Jin skills let AI agents consume a structured intent surface instead of scraping UI. This reduces errors, improves safety, and unlocks deeper automation across apps.
- Download a GitHub-first integration package for agent builders.
- Use already-curated intent map patterns for modern agents.
- Keep your app discoverable with a standard AIP skill workflow.
Agent consumption flow
Agents can use Jin to discover your app via `.well-known/jin.json`, parse intent definitions, and invoke APIs with typed parameters. The official skill repo contains examples, helpers, and runtime guidance.
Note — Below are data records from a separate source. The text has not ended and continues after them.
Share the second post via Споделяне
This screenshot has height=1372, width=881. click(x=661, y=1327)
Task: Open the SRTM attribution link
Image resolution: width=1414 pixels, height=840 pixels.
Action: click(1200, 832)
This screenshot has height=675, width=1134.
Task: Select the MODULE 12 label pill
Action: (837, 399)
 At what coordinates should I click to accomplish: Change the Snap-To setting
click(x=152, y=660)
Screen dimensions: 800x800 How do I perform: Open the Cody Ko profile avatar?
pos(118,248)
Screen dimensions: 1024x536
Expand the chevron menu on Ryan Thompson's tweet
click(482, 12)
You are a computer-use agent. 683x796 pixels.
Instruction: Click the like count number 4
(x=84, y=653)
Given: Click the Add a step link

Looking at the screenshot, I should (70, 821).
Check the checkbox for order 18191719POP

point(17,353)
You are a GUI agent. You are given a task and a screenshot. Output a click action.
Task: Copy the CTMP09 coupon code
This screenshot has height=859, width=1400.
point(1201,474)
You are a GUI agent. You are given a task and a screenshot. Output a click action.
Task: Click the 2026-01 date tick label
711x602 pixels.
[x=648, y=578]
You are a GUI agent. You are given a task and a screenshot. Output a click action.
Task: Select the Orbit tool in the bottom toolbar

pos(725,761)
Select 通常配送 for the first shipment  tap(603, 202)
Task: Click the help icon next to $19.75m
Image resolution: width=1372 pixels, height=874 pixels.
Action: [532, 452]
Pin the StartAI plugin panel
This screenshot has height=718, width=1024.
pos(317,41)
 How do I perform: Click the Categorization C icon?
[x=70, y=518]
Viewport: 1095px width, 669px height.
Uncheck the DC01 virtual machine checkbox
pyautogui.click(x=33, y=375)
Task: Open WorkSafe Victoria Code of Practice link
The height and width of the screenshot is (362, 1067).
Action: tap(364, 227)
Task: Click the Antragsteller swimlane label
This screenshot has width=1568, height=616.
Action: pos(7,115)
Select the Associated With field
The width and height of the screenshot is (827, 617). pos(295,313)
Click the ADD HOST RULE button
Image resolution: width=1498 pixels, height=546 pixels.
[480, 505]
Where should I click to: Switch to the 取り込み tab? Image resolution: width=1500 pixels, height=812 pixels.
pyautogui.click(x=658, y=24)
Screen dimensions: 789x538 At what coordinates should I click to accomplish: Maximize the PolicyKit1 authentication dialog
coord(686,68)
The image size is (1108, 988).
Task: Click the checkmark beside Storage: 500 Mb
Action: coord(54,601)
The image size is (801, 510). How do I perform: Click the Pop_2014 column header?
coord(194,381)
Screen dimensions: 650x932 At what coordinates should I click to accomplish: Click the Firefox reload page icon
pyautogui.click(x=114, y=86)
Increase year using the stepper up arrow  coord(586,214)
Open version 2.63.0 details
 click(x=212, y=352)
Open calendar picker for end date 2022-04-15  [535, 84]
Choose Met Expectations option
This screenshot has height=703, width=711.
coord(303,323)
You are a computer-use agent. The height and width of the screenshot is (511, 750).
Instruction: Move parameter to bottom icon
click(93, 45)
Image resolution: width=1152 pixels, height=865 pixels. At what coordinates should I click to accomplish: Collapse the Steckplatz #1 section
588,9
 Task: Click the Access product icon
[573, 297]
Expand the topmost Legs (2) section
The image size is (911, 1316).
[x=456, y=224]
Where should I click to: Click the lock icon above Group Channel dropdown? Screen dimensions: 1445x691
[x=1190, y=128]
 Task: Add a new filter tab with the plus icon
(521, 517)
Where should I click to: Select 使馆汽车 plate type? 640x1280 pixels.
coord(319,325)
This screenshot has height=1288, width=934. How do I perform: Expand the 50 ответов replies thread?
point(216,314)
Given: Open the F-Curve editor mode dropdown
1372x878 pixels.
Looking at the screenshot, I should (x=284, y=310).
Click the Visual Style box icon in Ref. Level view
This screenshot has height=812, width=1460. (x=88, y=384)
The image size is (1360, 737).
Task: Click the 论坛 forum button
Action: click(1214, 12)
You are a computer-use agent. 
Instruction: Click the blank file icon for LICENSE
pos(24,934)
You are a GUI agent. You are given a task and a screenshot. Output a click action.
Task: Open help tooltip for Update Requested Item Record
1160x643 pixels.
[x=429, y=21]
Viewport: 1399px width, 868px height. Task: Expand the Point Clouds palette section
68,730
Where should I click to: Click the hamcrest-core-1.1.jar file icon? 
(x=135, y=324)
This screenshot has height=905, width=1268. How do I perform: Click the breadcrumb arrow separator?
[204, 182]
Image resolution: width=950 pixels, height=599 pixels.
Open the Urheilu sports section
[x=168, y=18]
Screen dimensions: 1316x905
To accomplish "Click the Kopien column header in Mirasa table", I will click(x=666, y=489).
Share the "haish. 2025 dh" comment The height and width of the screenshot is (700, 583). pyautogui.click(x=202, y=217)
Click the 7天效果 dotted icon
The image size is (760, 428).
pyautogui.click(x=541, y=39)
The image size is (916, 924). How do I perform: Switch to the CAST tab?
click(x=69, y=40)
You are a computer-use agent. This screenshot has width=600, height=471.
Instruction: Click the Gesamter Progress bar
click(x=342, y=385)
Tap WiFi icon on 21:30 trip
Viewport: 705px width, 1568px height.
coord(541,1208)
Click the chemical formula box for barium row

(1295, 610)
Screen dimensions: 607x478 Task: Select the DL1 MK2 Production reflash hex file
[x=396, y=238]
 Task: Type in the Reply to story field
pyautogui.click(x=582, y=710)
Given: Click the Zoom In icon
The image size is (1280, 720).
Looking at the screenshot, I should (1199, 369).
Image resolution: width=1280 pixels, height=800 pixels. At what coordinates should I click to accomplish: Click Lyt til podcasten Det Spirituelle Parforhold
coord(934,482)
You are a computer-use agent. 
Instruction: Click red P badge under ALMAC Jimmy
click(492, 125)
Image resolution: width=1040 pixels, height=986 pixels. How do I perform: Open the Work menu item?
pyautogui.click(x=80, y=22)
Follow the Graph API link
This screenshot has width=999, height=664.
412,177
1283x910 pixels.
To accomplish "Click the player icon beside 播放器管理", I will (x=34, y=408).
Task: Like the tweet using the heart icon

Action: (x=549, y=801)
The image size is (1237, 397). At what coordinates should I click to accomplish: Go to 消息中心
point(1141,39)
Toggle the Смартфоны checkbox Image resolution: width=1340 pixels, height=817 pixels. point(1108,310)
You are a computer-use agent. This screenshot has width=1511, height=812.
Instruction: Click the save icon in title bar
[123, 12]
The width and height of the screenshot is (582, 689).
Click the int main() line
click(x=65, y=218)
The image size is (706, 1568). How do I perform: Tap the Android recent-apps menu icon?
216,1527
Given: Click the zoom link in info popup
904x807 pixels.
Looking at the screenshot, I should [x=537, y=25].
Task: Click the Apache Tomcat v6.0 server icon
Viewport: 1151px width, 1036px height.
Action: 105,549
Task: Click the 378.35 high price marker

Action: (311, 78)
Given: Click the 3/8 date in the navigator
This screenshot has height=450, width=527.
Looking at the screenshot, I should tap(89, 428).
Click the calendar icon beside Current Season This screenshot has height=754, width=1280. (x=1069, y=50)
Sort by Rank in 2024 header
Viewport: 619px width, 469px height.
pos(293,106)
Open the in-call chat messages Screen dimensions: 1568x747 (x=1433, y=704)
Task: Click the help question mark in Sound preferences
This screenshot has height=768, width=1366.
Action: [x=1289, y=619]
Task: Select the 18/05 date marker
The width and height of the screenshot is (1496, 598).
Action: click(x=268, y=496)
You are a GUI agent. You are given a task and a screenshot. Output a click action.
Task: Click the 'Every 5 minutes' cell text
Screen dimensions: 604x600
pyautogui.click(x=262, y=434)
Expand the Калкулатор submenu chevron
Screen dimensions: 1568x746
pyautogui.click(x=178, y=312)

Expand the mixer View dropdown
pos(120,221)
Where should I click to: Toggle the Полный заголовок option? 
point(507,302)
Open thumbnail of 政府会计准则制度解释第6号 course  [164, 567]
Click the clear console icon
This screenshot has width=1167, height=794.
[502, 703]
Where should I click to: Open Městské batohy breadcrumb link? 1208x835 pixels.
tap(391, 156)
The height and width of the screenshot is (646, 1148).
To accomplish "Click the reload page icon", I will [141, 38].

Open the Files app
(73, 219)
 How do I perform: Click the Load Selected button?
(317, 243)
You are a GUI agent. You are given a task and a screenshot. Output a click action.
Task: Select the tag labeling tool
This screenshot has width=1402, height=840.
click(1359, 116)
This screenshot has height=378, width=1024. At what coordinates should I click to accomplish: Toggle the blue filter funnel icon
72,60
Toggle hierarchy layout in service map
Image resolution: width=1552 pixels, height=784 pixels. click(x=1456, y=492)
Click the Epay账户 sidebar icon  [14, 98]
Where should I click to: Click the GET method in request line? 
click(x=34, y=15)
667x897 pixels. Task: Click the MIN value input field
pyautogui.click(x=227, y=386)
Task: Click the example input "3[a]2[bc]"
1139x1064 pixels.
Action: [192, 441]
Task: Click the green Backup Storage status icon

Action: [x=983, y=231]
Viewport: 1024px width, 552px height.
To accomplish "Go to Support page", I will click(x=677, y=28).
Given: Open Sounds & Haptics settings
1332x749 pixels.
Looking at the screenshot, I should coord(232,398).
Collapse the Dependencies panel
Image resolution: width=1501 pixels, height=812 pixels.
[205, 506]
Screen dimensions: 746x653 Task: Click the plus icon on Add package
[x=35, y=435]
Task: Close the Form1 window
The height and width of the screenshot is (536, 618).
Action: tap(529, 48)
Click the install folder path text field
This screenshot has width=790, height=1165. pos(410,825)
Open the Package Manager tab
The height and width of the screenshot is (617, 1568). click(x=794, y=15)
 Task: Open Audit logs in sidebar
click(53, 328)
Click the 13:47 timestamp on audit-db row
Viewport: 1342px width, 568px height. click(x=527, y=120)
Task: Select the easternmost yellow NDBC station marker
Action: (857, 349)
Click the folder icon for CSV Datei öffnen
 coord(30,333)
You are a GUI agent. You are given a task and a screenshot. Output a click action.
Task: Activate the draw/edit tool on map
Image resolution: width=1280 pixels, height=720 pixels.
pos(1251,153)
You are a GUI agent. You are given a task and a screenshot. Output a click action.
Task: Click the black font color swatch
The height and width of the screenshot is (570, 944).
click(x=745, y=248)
The integration package is designed for any developer building AI agent tooling, wrappers, or connectors around Jin AIP.
{
"aip_version": "0.1",
"app": {
"name": "My App",
"description": "Expose intent definitions for AI agents",
"url": "https://myapp.com"
},
"auth": {
"type": "bearer"
},
"intents": [
{
"id": "create_invoice",
"name": "Create invoice",
"description": "Generate an invoice for a customer",
"triggers": ["create an invoice", "generate invoice"],
"method": "POST",
"endpoint": "/api/invoices",
"parameters": {
"customer_id": { "type": "string", "required": true },
"amount": { "type": "number", "required": true }
}
}
]
}Download the repo
Clone or download the official Jin skill package from GitHub.
Connect your agent
Use the repo examples to wire your agent runtime to Jin AIP discovery and execution.
Publish your intent map
Serve `/.well-known/jin.json` and make your app reachable by every modern agent.
Download Jin Skills
Copy or download these skill definitions to integrate Jin AIP into your agent framework.
skill.json
Agent skill definition for Jin AIP
{
"type": "function",
"function": {
"name": "execute_jin_protocol",
"description": "Discovers and executes actions on a target website using the Jin Agent Intent Protocol (AIP). Always use this tool first when a user asks to interact with a specific web application or API.",
"parameters": {
"type": "object",
"properties": {
"target_url": {
"type": "string",
"description": "The base URL of the application the user wants to interact with (e.g., https://api.open-meteo.com)."
},
"user_intent": {
"type": "string",
"description": "The natural language description of what the user wants to accomplish on the site (e.g., 'Get the current weather for Tokyo')."
},
"provided_parameters": {
"type": "object",
"description": "Any specific data points or parameters the user provided in their prompt that should be passed to the intent.",
"additionalProperties": true
}
},
"required": ["target_url", "user_intent"]
}
}
}skill.xml
Agent skill definition for Jin AIP
<jin_aip_protocol>
<objective>
You are equipped with "Jin," a universal Agent Intent Protocol (AIP) for interacting with web applications. When tasked with performing an action on a website, you MUST attempt to use its native API via the `jin.json` intent map before falling back to UI scraping, browser automation, or web search.
</objective>
<standard_operating_procedure>
<step sequence="1" name="Discovery">
Make an HTTP GET request to `[target_url]/.well-known/jin.json`.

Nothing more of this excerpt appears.